ABOUT THIS TASK:
When you copy the records, keep every word exact and leave the pictures out.

DATA PROVIDED:
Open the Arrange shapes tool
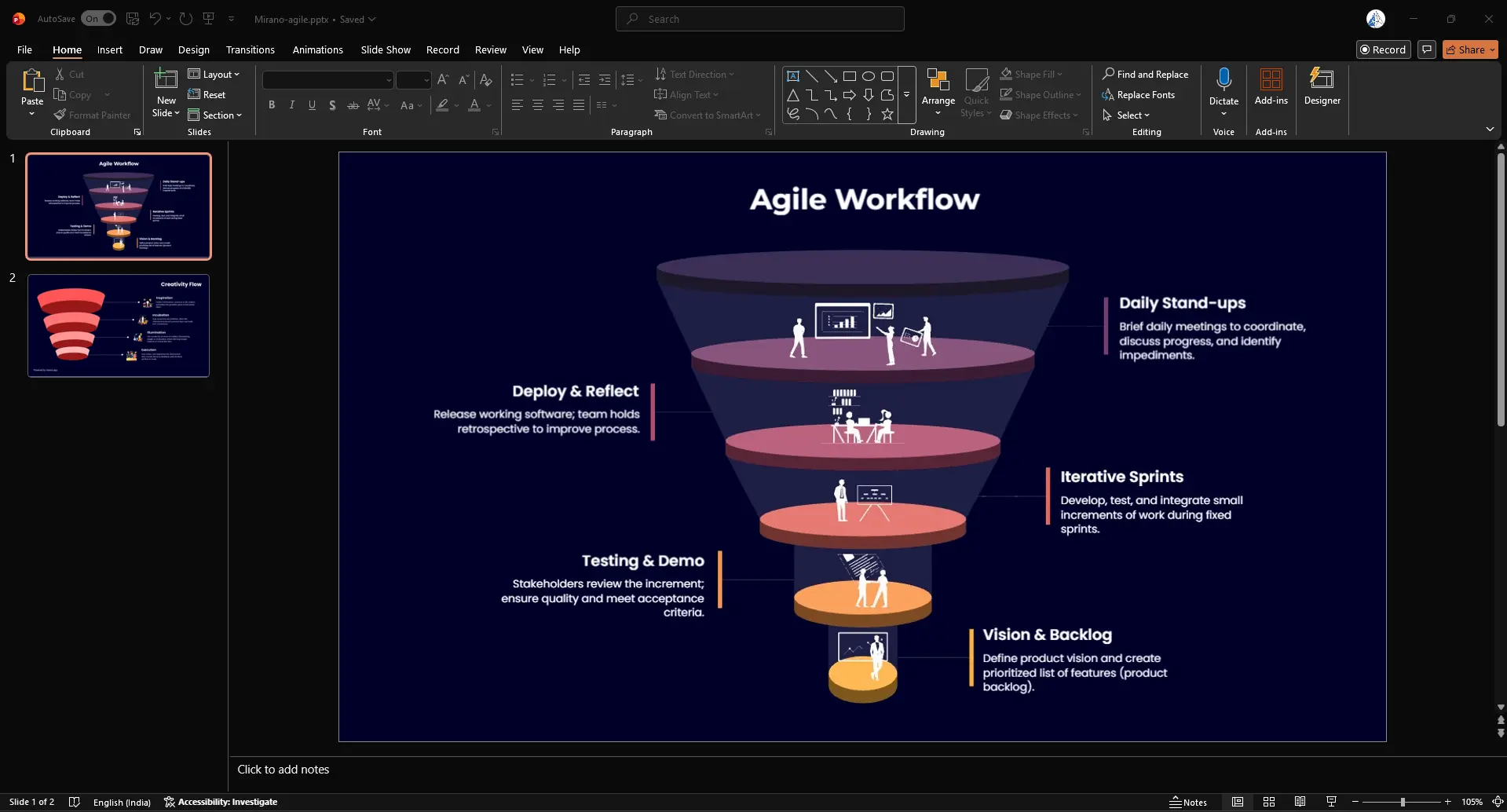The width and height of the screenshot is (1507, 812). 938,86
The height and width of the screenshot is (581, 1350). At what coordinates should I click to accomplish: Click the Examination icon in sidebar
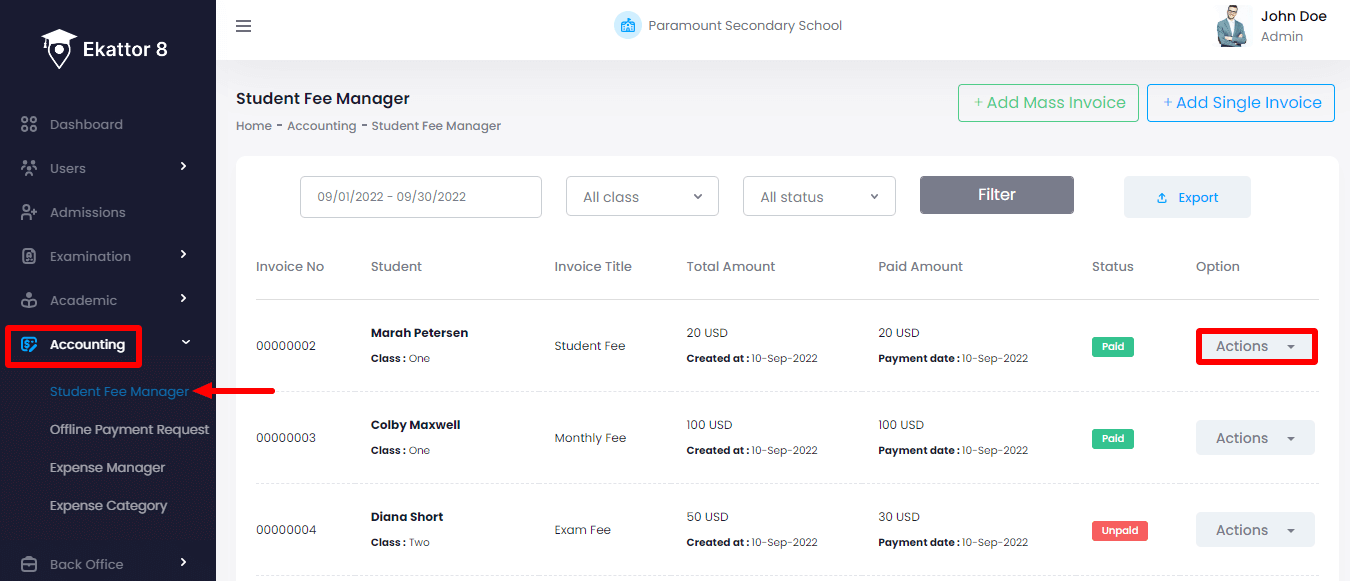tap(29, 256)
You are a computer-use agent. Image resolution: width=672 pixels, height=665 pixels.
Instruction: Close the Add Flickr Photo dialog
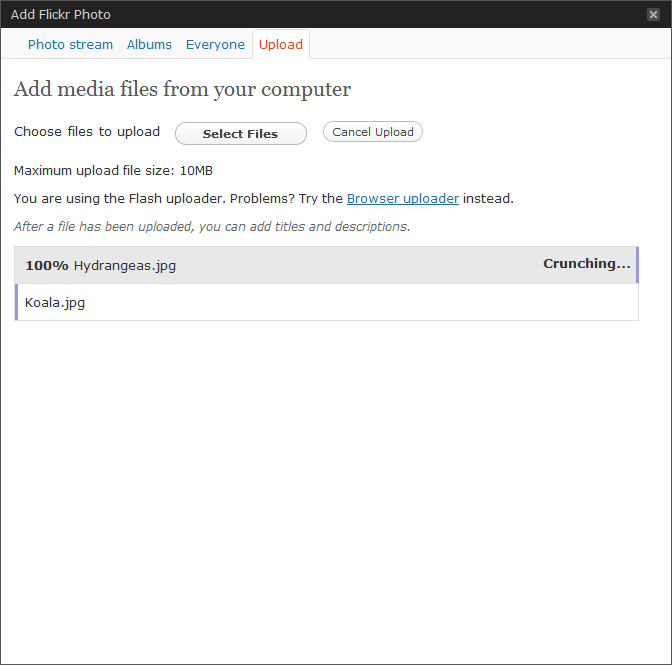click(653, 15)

EXERCISE OUTPUT:
Open the Arrange shapes tool
The width and height of the screenshot is (1507, 812). 938,86
The height and width of the screenshot is (581, 1350). At what coordinates should I click to accomplish: Click the Examination icon in sidebar
tap(29, 256)
You are a computer-use agent. Image resolution: width=672 pixels, height=665 pixels.
Instruction: Close the Add Flickr Photo dialog
click(653, 15)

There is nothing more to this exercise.